[Records drawn from a dataset]

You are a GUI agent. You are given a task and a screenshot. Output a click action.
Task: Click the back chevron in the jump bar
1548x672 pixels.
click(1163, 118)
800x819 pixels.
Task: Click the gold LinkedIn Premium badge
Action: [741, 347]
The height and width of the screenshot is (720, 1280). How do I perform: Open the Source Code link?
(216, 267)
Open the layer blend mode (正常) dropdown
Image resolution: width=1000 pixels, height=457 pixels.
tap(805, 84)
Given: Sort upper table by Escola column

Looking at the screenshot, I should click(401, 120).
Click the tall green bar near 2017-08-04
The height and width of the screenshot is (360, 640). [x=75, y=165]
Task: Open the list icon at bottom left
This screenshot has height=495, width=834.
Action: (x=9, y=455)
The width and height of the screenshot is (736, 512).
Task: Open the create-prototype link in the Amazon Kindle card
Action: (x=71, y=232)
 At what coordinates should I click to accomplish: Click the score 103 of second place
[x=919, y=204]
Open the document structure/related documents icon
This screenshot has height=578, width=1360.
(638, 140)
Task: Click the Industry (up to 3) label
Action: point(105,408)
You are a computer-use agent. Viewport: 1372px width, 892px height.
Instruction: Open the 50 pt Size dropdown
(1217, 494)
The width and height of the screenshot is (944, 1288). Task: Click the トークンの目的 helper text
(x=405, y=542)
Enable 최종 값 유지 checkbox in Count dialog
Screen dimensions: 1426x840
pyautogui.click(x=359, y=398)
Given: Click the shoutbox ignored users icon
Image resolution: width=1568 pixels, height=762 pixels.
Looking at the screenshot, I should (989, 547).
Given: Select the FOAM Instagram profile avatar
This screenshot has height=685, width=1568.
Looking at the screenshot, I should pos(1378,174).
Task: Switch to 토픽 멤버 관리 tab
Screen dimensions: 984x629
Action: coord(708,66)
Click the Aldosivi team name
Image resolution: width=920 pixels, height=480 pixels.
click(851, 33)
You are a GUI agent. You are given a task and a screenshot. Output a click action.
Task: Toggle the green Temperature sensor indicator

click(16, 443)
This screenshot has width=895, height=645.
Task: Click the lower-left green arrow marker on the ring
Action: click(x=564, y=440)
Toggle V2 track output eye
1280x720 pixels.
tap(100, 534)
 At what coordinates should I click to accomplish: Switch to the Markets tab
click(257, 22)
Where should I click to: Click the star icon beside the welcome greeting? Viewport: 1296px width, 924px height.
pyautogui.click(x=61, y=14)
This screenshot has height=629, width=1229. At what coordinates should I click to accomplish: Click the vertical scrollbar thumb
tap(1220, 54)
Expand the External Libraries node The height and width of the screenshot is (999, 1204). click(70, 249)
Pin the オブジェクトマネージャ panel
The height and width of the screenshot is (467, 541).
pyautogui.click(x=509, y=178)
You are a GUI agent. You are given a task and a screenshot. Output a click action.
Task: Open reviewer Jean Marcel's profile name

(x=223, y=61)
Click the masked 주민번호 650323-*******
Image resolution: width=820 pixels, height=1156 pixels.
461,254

**What you will do**
From the first line to the last, transcribe the records exactly.

**Response**
You are a GUI agent. You are given a task and a screenshot. Output a click action.
Task: Click the back chevron in the jump bar
1548x672 pixels.
click(1163, 118)
800x819 pixels.
Task: Click the gold LinkedIn Premium badge
Action: [741, 347]
The height and width of the screenshot is (720, 1280). How do I perform: Open the Source Code link?
(216, 267)
Open the layer blend mode (正常) dropdown
Image resolution: width=1000 pixels, height=457 pixels.
tap(805, 84)
Given: Sort upper table by Escola column

Looking at the screenshot, I should click(401, 120).
Click the tall green bar near 2017-08-04
The height and width of the screenshot is (360, 640). [x=75, y=165]
Task: Open the list icon at bottom left
This screenshot has height=495, width=834.
Action: (x=9, y=455)
The width and height of the screenshot is (736, 512).
Task: Open the create-prototype link in the Amazon Kindle card
Action: (x=71, y=232)
 At what coordinates should I click to accomplish: Click the score 103 of second place
[x=919, y=204]
Open the document structure/related documents icon
This screenshot has height=578, width=1360.
(638, 140)
Task: Click the Industry (up to 3) label
Action: point(105,408)
You are a computer-use agent. Viewport: 1372px width, 892px height.
Instruction: Open the 50 pt Size dropdown
(1217, 494)
The width and height of the screenshot is (944, 1288). Task: Click the トークンの目的 helper text
(x=405, y=542)
Enable 최종 값 유지 checkbox in Count dialog
Screen dimensions: 1426x840
pyautogui.click(x=359, y=398)
Given: Click the shoutbox ignored users icon
Image resolution: width=1568 pixels, height=762 pixels.
Looking at the screenshot, I should (989, 547).
Given: Select the FOAM Instagram profile avatar
This screenshot has height=685, width=1568.
Looking at the screenshot, I should pos(1378,174).
Task: Switch to 토픽 멤버 관리 tab
Screen dimensions: 984x629
Action: coord(708,66)
Click the Aldosivi team name
Image resolution: width=920 pixels, height=480 pixels.
click(851, 33)
You are a GUI agent. You are given a task and a screenshot. Output a click action.
Task: Toggle the green Temperature sensor indicator

click(16, 443)
This screenshot has width=895, height=645.
Task: Click the lower-left green arrow marker on the ring
Action: click(x=564, y=440)
Toggle V2 track output eye
1280x720 pixels.
tap(100, 534)
 At what coordinates should I click to accomplish: Switch to the Markets tab
click(257, 22)
Where should I click to: Click the star icon beside the welcome greeting? Viewport: 1296px width, 924px height.
pyautogui.click(x=61, y=14)
This screenshot has height=629, width=1229. At what coordinates should I click to accomplish: Click the vertical scrollbar thumb
tap(1220, 54)
Expand the External Libraries node The height and width of the screenshot is (999, 1204). click(70, 249)
Pin the オブジェクトマネージャ panel
The height and width of the screenshot is (467, 541).
pyautogui.click(x=509, y=178)
You are a GUI agent. You are given a task and a screenshot. Output a click action.
Task: Open reviewer Jean Marcel's profile name

(x=223, y=61)
Click the masked 주민번호 650323-*******
Image resolution: width=820 pixels, height=1156 pixels.
461,254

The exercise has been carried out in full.